> EXTRACTED MATERIAL

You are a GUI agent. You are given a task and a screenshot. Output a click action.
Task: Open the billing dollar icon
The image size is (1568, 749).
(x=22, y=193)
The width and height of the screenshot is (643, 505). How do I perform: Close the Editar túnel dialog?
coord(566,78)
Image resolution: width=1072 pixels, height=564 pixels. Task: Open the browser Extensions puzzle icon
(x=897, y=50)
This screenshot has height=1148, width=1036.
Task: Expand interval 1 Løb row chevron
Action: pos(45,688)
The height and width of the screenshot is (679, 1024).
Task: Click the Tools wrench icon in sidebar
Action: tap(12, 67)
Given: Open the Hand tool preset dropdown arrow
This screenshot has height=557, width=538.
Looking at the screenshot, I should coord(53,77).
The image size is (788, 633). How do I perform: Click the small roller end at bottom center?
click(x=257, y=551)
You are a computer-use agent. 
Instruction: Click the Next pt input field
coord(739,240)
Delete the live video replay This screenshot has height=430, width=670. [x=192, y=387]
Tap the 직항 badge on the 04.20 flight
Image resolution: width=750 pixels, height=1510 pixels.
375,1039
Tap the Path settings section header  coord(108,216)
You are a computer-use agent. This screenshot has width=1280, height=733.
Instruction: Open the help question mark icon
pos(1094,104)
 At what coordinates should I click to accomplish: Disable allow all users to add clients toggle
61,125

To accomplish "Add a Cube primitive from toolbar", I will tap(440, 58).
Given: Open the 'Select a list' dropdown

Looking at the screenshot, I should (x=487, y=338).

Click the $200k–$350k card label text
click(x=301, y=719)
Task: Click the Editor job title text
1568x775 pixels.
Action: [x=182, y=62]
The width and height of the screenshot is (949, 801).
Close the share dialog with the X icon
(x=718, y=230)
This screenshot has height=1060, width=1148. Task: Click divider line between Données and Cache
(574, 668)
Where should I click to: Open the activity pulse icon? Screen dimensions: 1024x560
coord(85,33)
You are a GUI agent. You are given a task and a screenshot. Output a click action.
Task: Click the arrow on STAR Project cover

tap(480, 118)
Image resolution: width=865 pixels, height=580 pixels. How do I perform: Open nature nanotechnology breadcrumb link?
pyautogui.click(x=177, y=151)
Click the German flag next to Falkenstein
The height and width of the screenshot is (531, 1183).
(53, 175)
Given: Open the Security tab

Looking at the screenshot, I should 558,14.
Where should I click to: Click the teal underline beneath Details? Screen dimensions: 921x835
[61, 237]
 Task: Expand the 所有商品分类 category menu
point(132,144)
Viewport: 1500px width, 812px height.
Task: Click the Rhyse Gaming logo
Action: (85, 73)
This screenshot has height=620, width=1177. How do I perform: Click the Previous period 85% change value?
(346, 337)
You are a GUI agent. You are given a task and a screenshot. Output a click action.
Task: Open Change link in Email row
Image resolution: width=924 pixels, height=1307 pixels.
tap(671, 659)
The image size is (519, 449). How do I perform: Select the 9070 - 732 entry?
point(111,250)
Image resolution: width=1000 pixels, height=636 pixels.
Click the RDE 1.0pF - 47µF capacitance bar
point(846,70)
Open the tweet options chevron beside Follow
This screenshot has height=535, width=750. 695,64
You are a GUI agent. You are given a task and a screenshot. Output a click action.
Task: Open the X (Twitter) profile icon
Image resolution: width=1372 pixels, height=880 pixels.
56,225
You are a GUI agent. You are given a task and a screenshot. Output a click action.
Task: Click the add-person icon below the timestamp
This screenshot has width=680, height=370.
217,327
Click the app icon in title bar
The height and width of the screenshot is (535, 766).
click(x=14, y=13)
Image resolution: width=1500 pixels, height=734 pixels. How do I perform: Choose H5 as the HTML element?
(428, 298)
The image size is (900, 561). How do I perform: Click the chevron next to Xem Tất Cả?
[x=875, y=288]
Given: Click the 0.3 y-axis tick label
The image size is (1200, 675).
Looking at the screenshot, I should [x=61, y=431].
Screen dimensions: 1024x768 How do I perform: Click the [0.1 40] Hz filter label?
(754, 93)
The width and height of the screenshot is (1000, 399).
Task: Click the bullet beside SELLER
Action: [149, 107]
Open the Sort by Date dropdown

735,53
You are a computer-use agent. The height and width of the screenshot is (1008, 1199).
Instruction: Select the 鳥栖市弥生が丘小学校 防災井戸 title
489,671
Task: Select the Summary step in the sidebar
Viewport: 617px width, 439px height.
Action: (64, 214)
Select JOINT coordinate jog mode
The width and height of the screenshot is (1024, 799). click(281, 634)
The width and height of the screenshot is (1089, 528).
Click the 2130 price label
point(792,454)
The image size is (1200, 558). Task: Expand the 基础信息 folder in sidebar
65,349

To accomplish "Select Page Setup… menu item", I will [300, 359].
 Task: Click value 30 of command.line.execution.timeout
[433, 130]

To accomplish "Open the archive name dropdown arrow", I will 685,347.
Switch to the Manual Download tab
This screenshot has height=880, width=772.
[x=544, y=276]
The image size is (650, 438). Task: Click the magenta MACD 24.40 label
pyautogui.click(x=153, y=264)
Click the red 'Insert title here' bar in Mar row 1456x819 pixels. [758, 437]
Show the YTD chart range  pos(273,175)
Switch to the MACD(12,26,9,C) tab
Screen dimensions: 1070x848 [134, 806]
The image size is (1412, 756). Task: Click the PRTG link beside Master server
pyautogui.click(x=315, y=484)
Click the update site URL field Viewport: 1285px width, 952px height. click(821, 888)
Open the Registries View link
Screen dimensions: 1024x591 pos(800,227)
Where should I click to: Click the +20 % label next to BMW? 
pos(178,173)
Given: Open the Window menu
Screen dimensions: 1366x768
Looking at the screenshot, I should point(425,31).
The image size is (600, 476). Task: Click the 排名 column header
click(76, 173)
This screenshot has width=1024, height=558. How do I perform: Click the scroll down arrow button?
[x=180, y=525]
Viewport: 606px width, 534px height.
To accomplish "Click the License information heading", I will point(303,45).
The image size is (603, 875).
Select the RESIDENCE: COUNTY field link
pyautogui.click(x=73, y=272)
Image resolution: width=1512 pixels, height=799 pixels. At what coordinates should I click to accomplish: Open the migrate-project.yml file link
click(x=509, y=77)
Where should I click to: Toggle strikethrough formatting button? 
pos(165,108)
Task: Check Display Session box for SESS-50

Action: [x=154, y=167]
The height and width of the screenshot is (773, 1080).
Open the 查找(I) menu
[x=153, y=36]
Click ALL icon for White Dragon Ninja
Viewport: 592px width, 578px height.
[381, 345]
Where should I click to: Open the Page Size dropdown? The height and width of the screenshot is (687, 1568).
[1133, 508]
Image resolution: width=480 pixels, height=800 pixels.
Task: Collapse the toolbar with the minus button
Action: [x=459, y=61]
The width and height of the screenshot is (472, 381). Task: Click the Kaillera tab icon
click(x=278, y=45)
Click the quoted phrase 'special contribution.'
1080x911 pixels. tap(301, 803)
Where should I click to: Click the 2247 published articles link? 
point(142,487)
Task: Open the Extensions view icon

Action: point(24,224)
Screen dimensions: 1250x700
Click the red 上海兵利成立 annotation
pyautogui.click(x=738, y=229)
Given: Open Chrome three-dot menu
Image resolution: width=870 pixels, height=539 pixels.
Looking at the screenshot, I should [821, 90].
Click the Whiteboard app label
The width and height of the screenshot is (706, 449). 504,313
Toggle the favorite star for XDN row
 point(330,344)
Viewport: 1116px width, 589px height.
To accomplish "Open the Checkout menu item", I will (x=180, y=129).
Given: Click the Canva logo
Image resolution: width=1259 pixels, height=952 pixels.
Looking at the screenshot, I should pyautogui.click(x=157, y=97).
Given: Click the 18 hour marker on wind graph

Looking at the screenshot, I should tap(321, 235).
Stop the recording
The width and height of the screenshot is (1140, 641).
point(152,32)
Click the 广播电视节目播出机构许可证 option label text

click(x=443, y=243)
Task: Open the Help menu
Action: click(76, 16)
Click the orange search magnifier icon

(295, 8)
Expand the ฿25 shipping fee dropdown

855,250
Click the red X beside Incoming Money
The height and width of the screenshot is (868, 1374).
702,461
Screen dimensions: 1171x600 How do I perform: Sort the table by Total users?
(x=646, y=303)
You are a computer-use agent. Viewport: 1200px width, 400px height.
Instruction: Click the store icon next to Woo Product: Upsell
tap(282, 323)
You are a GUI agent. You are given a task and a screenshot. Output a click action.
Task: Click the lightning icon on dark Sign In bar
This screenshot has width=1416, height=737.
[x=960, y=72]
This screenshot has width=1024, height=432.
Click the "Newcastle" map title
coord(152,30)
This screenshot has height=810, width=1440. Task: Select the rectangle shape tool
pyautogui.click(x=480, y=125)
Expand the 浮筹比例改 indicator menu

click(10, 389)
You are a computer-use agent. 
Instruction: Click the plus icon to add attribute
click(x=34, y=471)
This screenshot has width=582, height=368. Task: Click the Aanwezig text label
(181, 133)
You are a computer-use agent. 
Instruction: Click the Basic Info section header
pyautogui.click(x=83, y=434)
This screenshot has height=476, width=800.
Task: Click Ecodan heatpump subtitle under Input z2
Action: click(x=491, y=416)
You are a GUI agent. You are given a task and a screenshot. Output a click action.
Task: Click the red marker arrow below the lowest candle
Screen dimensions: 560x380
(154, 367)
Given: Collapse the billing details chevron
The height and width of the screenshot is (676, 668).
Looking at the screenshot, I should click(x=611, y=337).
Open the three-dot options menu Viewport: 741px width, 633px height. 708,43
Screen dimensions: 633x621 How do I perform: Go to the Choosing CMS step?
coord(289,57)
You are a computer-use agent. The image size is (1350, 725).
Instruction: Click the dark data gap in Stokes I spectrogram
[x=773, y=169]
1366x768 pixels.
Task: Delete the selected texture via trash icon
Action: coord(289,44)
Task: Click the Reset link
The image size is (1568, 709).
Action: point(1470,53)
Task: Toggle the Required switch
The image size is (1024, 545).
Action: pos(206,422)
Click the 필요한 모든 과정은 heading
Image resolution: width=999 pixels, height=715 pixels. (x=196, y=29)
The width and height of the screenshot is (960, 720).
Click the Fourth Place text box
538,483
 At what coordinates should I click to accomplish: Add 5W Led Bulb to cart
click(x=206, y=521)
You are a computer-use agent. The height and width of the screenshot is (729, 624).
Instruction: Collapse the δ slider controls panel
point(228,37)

> EXERCISE DETAILS
What is needed is a copy of every line above in which "computer" appears.

> OUTPUT BELOW
You are a computer-use agent. 
You are a computer-use agent. This screenshot has width=1280, height=733.
You are a computer-use agent. The height and width of the screenshot is (1008, 1199).
You are a computer-use agent. Viewport: 1200px width, 400px height.
You are a computer-use agent. 
You are a computer-use agent. 
You are a computer-use agent. The image size is (1350, 725).
You are a computer-use agent. The height and width of the screenshot is (729, 624).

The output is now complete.